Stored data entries
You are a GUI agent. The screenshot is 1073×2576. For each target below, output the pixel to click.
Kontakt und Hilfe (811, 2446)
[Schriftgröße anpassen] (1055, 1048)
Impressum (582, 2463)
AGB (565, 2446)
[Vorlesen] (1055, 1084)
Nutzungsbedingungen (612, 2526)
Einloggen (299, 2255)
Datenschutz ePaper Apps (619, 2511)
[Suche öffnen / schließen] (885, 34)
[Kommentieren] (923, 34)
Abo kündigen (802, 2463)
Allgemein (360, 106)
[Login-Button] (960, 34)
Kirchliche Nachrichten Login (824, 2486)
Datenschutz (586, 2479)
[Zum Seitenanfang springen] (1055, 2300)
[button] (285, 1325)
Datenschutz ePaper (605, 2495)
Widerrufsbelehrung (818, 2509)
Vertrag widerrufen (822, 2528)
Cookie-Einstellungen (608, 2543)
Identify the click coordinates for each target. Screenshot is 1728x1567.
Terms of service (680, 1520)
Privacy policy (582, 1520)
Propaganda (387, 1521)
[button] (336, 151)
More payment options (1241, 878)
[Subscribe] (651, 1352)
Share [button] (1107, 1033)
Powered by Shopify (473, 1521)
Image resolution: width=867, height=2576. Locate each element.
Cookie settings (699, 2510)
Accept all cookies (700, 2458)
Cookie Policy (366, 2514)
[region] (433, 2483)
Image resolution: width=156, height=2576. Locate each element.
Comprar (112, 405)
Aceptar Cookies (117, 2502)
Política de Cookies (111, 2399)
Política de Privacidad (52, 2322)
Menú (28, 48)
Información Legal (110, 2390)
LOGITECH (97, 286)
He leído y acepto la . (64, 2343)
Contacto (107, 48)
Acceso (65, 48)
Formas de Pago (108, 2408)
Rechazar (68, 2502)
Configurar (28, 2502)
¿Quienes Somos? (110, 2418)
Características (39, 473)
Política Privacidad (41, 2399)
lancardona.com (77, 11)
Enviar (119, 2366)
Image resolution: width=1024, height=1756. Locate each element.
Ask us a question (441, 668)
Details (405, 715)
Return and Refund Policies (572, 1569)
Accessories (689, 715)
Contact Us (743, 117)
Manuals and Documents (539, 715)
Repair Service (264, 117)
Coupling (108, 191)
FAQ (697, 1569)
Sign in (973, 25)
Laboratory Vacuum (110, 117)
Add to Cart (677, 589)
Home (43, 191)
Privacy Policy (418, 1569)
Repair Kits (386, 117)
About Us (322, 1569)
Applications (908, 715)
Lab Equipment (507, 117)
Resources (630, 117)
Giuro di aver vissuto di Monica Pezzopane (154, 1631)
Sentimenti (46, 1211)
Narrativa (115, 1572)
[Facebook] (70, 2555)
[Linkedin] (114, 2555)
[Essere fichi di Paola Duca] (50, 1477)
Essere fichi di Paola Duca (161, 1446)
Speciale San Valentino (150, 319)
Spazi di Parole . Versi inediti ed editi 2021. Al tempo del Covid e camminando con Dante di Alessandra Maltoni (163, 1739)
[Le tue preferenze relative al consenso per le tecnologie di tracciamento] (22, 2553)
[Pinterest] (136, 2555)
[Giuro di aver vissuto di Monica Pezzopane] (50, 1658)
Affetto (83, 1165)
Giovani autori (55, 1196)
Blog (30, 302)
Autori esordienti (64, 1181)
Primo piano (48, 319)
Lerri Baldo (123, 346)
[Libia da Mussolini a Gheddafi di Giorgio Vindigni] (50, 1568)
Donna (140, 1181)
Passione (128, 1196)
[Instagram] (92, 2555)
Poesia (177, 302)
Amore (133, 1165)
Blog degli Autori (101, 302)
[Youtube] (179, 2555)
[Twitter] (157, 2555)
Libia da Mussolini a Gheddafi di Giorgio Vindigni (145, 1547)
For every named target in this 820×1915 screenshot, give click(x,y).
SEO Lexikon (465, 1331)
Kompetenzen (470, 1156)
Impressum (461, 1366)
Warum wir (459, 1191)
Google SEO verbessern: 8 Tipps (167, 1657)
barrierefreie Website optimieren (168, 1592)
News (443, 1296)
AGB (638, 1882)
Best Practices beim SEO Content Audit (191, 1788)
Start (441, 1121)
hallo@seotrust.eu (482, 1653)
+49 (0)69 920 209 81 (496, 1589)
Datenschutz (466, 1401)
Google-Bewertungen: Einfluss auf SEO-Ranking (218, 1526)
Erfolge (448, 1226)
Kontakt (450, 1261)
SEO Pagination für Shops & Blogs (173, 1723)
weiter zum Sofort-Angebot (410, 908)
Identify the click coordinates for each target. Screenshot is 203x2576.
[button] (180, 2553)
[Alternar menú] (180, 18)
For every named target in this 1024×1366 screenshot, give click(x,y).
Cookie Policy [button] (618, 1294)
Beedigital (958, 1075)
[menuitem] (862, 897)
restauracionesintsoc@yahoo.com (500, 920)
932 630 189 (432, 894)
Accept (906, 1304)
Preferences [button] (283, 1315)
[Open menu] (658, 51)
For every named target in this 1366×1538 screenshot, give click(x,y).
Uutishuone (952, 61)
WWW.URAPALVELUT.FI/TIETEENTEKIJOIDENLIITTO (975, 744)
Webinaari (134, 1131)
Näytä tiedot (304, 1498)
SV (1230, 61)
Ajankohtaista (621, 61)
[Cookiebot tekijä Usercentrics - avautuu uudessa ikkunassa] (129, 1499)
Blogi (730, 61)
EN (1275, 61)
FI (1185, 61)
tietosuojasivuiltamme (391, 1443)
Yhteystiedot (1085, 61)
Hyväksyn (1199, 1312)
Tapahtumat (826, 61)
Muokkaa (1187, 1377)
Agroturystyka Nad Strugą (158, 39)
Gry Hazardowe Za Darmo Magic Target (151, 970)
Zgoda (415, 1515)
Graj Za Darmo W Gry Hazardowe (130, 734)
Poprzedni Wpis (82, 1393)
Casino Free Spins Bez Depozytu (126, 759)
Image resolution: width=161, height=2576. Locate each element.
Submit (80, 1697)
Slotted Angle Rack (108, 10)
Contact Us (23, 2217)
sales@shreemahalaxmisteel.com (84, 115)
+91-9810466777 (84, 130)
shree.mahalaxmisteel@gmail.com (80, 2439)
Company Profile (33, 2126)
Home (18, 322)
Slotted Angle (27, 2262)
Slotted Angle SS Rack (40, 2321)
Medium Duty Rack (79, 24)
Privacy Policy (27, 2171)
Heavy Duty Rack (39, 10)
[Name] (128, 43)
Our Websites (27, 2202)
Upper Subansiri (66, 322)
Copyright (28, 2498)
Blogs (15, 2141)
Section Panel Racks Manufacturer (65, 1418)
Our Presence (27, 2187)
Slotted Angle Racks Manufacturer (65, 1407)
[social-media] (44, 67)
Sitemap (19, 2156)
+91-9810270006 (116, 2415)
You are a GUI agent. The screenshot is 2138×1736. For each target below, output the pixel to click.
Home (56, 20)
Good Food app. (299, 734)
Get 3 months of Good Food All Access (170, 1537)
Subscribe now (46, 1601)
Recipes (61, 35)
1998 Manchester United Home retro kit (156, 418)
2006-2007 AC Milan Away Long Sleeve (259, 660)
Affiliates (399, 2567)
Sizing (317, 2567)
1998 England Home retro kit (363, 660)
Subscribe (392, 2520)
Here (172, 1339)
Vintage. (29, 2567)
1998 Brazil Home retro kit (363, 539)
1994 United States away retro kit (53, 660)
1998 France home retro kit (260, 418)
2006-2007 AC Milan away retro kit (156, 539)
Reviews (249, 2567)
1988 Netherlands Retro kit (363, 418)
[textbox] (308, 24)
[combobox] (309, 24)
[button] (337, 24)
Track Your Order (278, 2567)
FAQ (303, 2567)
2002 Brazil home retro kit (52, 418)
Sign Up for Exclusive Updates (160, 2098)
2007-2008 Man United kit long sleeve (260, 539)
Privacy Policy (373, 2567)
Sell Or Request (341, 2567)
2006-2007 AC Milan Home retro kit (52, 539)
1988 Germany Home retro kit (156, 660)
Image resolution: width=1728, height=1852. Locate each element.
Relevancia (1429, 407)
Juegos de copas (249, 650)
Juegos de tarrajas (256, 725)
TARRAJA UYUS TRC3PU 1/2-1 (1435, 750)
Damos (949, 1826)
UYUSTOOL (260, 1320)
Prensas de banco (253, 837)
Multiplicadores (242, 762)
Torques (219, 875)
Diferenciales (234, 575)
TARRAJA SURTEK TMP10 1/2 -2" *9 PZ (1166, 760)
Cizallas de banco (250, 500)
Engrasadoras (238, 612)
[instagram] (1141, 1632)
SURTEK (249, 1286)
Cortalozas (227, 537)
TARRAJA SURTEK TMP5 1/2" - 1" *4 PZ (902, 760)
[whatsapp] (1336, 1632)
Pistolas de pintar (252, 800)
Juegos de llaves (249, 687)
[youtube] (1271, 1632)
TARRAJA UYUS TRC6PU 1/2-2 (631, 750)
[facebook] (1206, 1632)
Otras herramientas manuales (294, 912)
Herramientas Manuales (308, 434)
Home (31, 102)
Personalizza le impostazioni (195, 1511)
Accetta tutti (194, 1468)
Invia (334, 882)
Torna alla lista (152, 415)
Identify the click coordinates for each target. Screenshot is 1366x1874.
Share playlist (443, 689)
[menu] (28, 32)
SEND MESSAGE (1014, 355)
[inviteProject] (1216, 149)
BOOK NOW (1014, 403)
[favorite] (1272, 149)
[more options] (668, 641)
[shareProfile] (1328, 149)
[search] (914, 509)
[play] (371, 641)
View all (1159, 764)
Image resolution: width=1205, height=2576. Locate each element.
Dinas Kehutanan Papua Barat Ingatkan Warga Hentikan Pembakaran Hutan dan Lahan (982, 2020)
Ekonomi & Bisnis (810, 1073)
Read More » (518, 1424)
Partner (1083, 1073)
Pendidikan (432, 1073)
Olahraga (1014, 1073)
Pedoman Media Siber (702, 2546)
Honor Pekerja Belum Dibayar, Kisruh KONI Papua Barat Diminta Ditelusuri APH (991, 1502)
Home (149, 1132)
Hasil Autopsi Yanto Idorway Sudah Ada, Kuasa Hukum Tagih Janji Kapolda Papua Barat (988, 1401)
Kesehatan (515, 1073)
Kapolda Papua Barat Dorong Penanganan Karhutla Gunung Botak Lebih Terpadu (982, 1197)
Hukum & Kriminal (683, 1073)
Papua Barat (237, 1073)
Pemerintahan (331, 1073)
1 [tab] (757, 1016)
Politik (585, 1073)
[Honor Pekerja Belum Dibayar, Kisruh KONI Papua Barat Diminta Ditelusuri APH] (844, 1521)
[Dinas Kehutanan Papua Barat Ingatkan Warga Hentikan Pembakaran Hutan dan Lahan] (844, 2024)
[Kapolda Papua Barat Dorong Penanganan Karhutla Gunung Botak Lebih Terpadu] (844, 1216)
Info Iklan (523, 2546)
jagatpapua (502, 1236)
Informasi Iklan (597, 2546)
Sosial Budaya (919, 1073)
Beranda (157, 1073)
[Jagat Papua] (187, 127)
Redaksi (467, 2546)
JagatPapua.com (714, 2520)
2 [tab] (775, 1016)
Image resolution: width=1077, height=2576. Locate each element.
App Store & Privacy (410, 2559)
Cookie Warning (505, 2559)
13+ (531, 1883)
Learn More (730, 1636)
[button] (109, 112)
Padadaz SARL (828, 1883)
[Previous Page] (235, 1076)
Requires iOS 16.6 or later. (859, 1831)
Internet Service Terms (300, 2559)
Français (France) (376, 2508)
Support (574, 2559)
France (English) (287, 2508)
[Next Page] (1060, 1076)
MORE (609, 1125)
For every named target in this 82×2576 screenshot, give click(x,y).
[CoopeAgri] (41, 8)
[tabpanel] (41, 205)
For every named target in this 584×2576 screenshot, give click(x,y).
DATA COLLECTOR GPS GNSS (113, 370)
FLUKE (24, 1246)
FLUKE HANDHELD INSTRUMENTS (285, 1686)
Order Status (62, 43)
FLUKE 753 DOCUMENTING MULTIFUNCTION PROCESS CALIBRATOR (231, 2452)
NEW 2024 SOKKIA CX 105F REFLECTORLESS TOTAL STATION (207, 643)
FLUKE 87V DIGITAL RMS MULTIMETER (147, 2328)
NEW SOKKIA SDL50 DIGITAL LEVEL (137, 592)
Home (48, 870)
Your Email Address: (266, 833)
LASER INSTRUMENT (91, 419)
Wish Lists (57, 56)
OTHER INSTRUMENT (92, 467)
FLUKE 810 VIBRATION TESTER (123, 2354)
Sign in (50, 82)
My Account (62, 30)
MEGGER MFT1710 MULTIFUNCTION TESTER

__Exercise details__
Give again, exactly as written, every line from the first one above through the line that has "Screenshot is 1728x1567." in it.

__Response for this exercise__
You are a GUI agent. The screenshot is 1073×2576. For each target below, output the pixel to click.
Kontakt und Hilfe (811, 2446)
[Schriftgröße anpassen] (1055, 1048)
Impressum (582, 2463)
AGB (565, 2446)
[Vorlesen] (1055, 1084)
Nutzungsbedingungen (612, 2526)
Einloggen (299, 2255)
Datenschutz ePaper Apps (619, 2511)
[Suche öffnen / schließen] (885, 34)
[Kommentieren] (923, 34)
Abo kündigen (802, 2463)
Allgemein (360, 106)
[Login-Button] (960, 34)
Kirchliche Nachrichten Login (824, 2486)
Datenschutz (586, 2479)
[Zum Seitenanfang springen] (1055, 2300)
[button] (285, 1325)
Datenschutz ePaper (605, 2495)
Widerrufsbelehrung (818, 2509)
Vertrag widerrufen (822, 2528)
Cookie-Einstellungen (608, 2543)
Identify the click coordinates for each target. Screenshot is 1728x1567.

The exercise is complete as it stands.